Copy every one of the entries below word for word, but leave out the pictures.

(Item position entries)
========================================================================

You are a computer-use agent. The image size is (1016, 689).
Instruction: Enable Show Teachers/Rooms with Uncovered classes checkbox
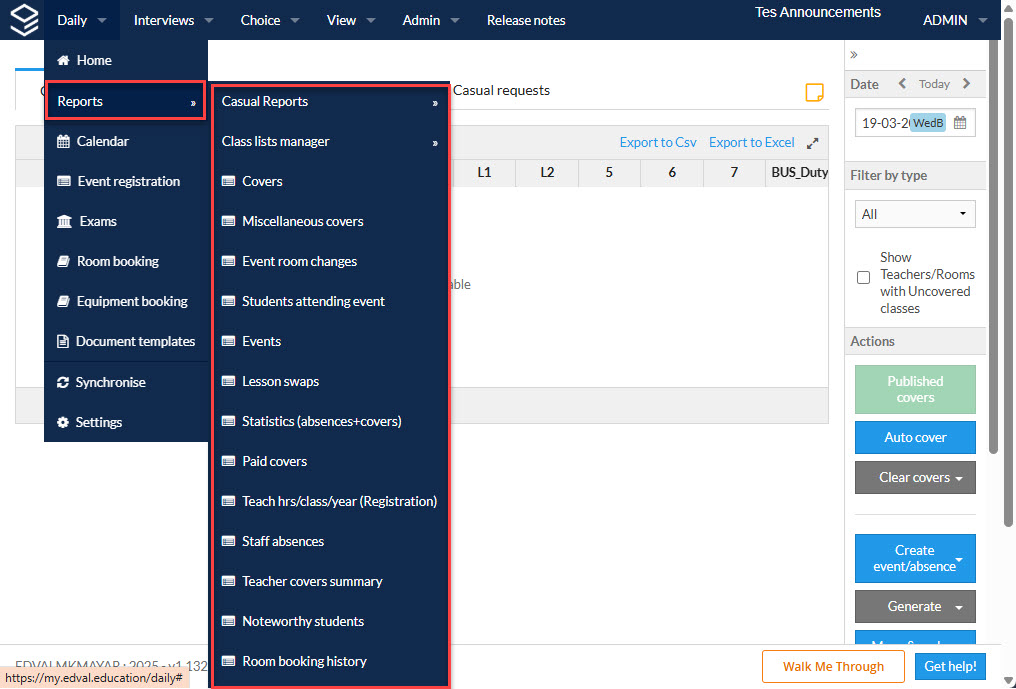(863, 277)
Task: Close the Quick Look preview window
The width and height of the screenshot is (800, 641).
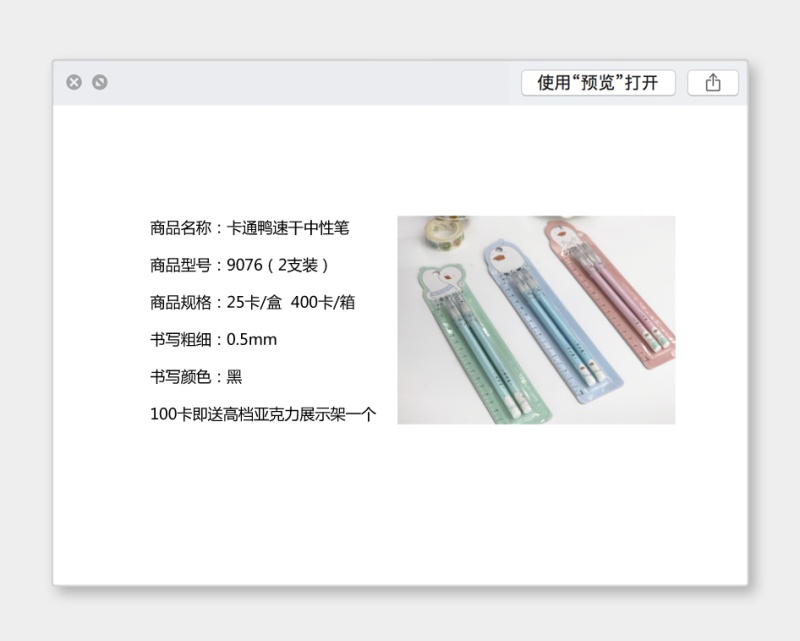Action: (x=74, y=82)
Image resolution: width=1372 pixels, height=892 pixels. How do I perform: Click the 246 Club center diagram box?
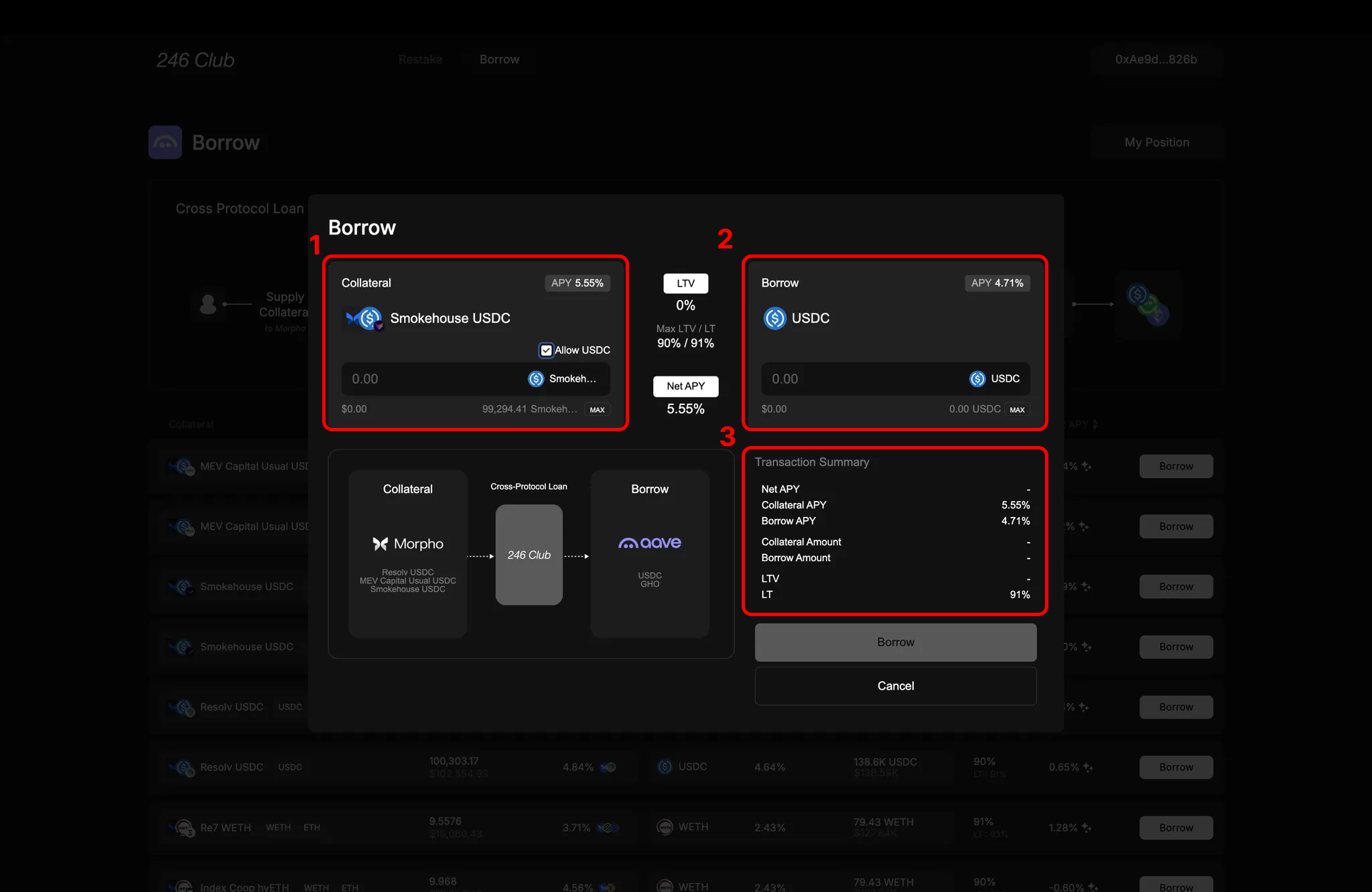(529, 554)
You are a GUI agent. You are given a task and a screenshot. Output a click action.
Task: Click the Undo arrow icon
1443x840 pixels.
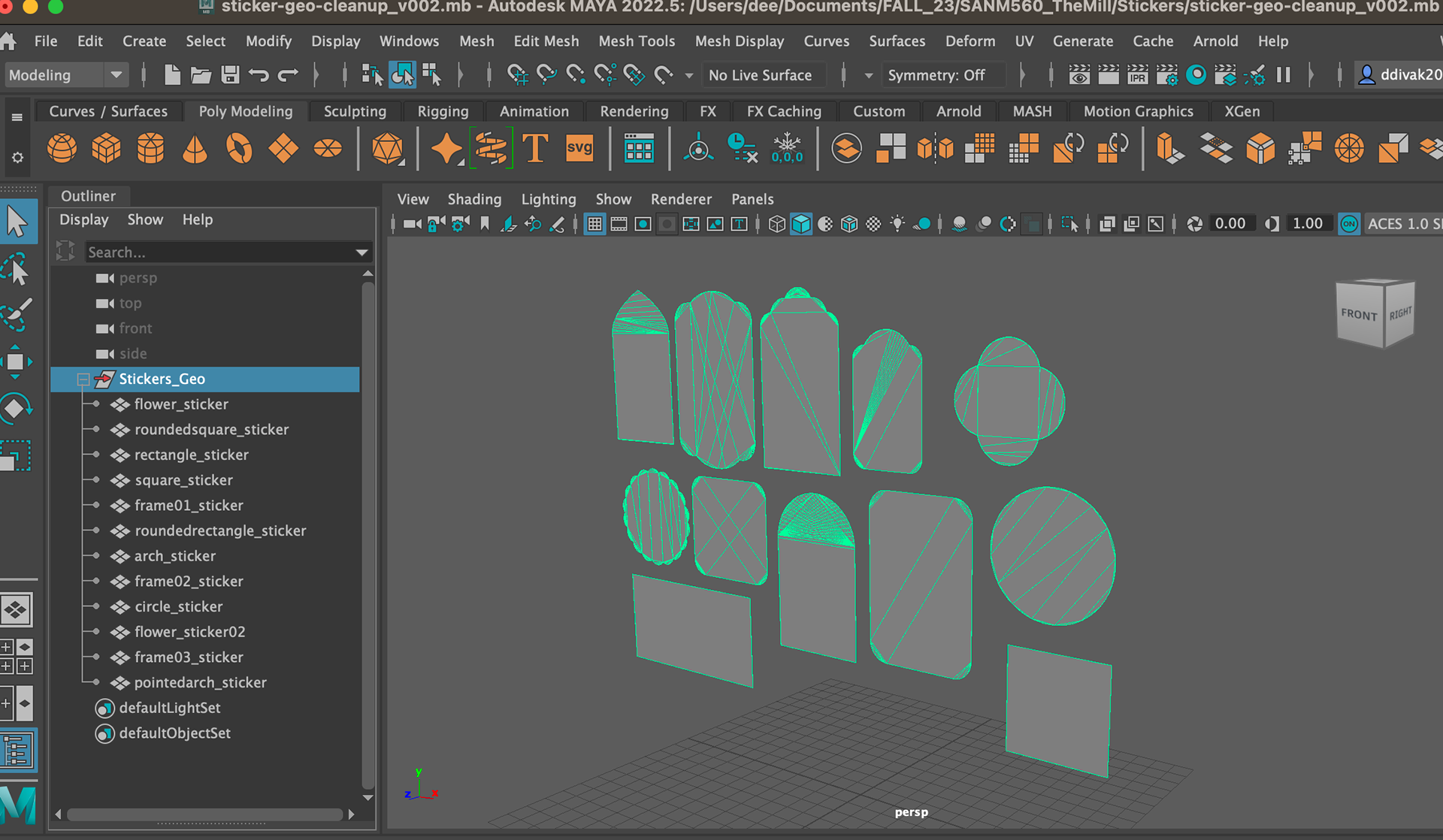pos(259,74)
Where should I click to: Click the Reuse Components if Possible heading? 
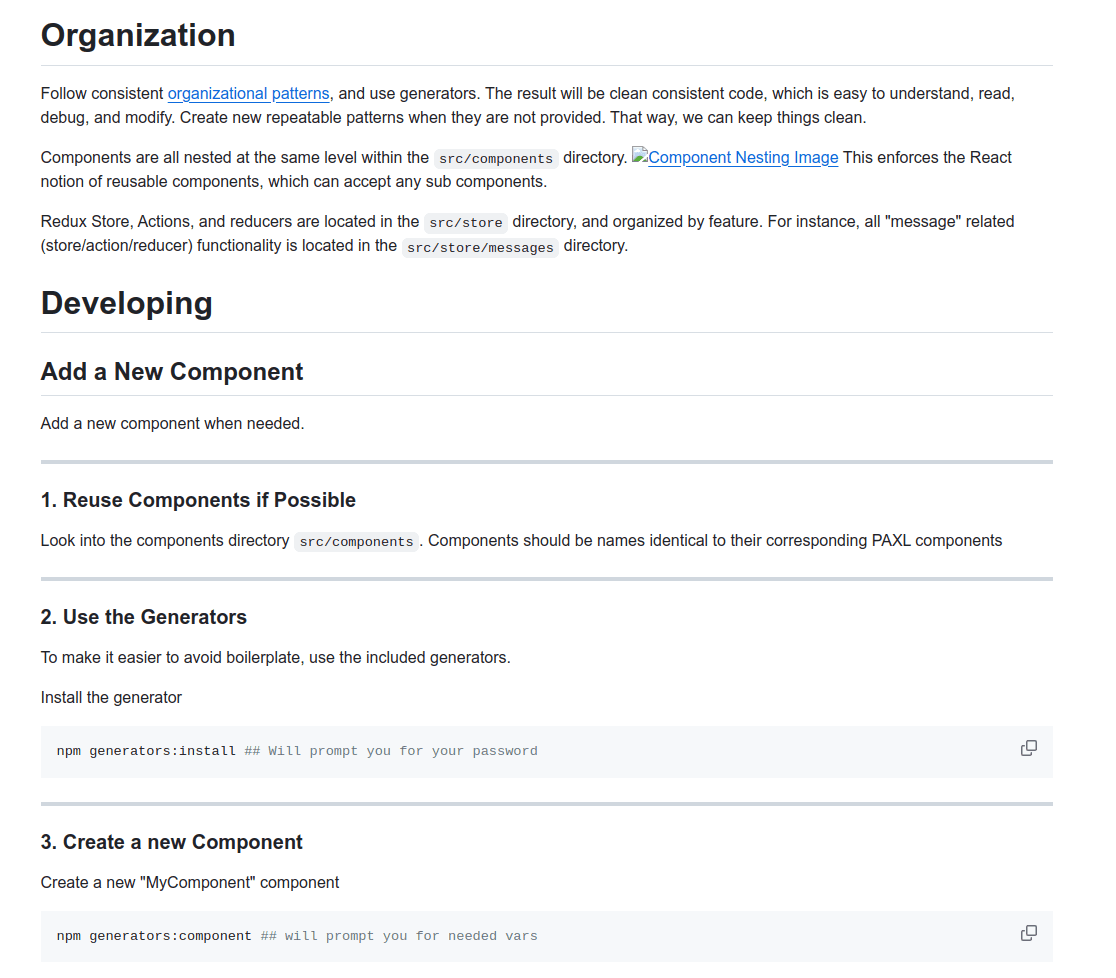[198, 500]
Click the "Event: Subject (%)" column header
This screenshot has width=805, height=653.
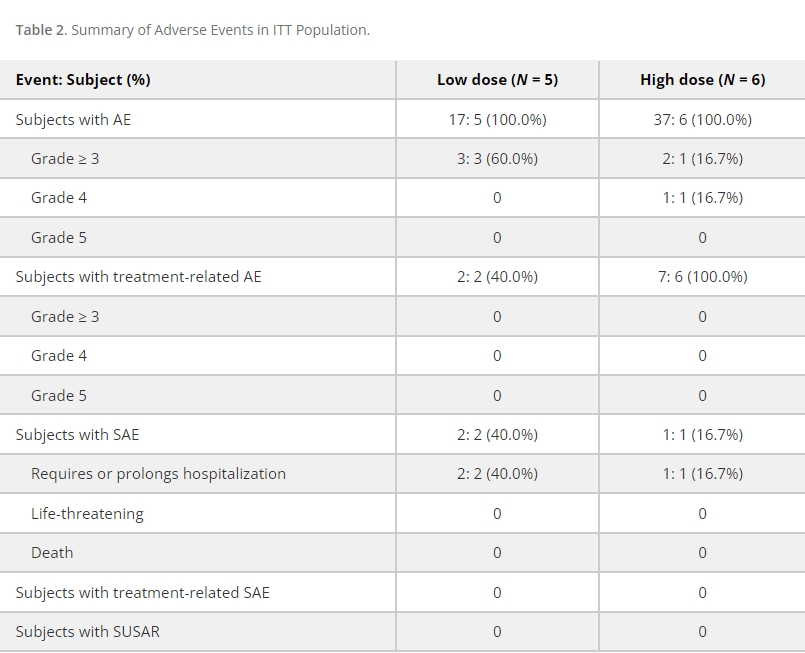pyautogui.click(x=83, y=80)
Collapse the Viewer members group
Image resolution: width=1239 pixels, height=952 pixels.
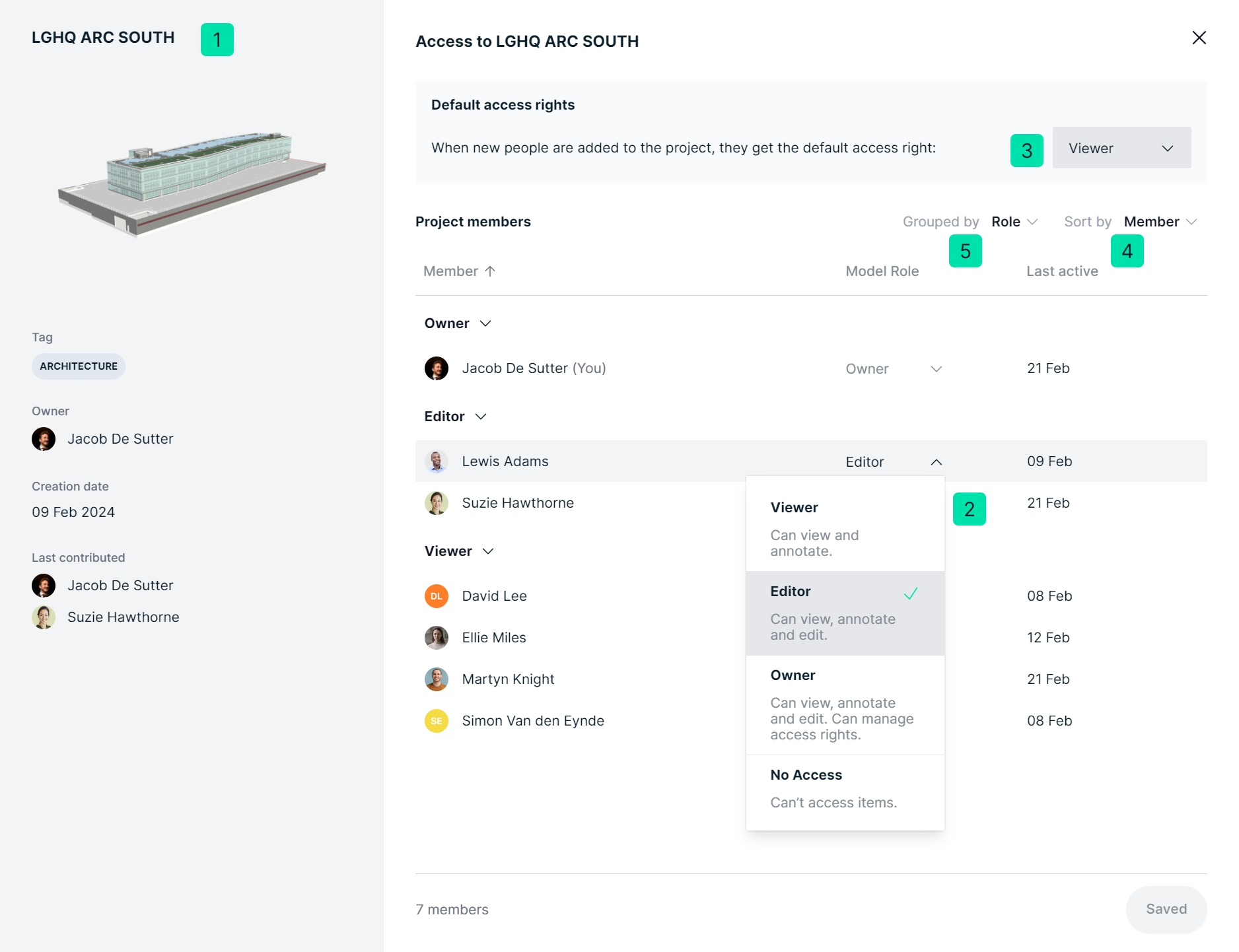488,551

========================================================================

[RESULT]
You are a computer-use agent. The image size is (1016, 689).
Instruction: Enable Show Teachers/Rooms with Uncovered classes checkbox
(863, 277)
Task: Close the Quick Look preview window
The width and height of the screenshot is (800, 641).
Action: (x=74, y=82)
Image resolution: width=1372 pixels, height=892 pixels. How do I perform: Click the 246 Club center diagram box?
(529, 554)
You are a GUI agent. You are given a task and a screenshot. Output a click action.
Task: Click the Undo arrow icon
1443x840 pixels.
pos(259,74)
Where should I click to: Click the Reuse Components if Possible heading? 
[198, 500]
Click the "Event: Subject (%)" column header
This screenshot has width=805, height=653.
pyautogui.click(x=83, y=80)
Collapse the Viewer members group
Image resolution: width=1239 pixels, height=952 pixels.
488,551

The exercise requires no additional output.